Friday, January 29, 2016

Swedish Meatballs (with Gluten Free Options)

Recently we have been butchering our own hogs and so I've had ground pork on hand.  Right now it's quite a bit cheaper than ground beef so I am looking stretch the beef a little.  Nothing beats homemade meatballs smothered in a creamy gravy sauce.  It's even better if you make your own broth!

I cook the onions to mellow out their flavor and lose the crunch.  For me, a raw onion can ruin a dish in a hurry.  While you are at it, double or trip the batch and roll up some extra meatballs.  Throw them in the freezer for another time. 

Swedish Meatballs (with Gluten Free Options)                         Printable Recipe


Makes 18 meatballs


1-1/2 Tablespoons olive oil (divided)
1/2 small onion, grated
3/4 pound ground beef
3/4 pound ground pork
1/2 cup quinoa flakes
1 egg
1/8 teaspoon ground allspice (or 5 whole allspice)

BRIEF 1:
From the Swedish meatballs recipe, extract the stretch from "1-1/2 Tablespoons olive" through "5 whole allspice)", copying it word for word.
BRIEF 2:
In the Swedish meatballs recipe, how many meatballs does the recipe make?

SUPPLIED INFORMATION:
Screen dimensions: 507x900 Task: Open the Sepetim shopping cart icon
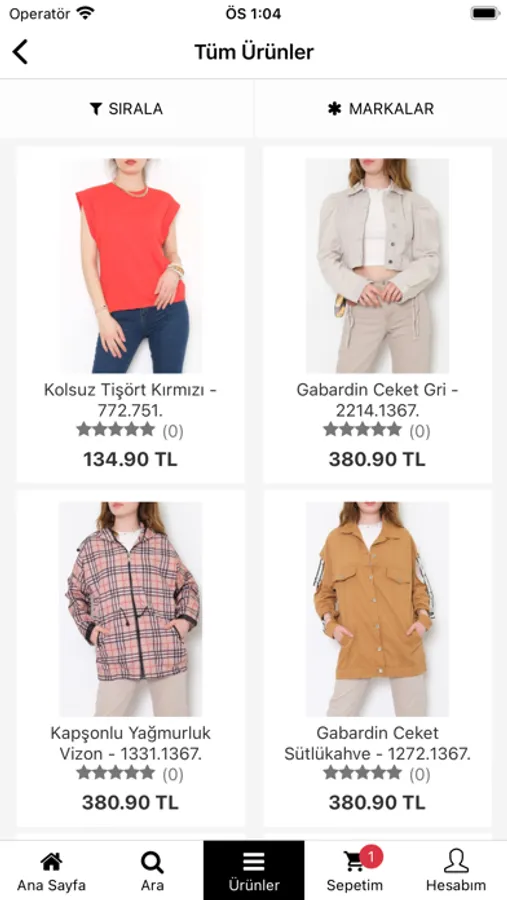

WRITTEN ANSWER 1:
1-1/2 Tablespoons olive oil (divided)
1/2 small onion, grated
3/4 pound ground beef
3/4 pound ground pork
1/2 cup quinoa flakes
1 egg
1/8 teaspoon ground allspice (or 5 whole allspice)

WRITTEN ANSWER 2:
18 meatballs.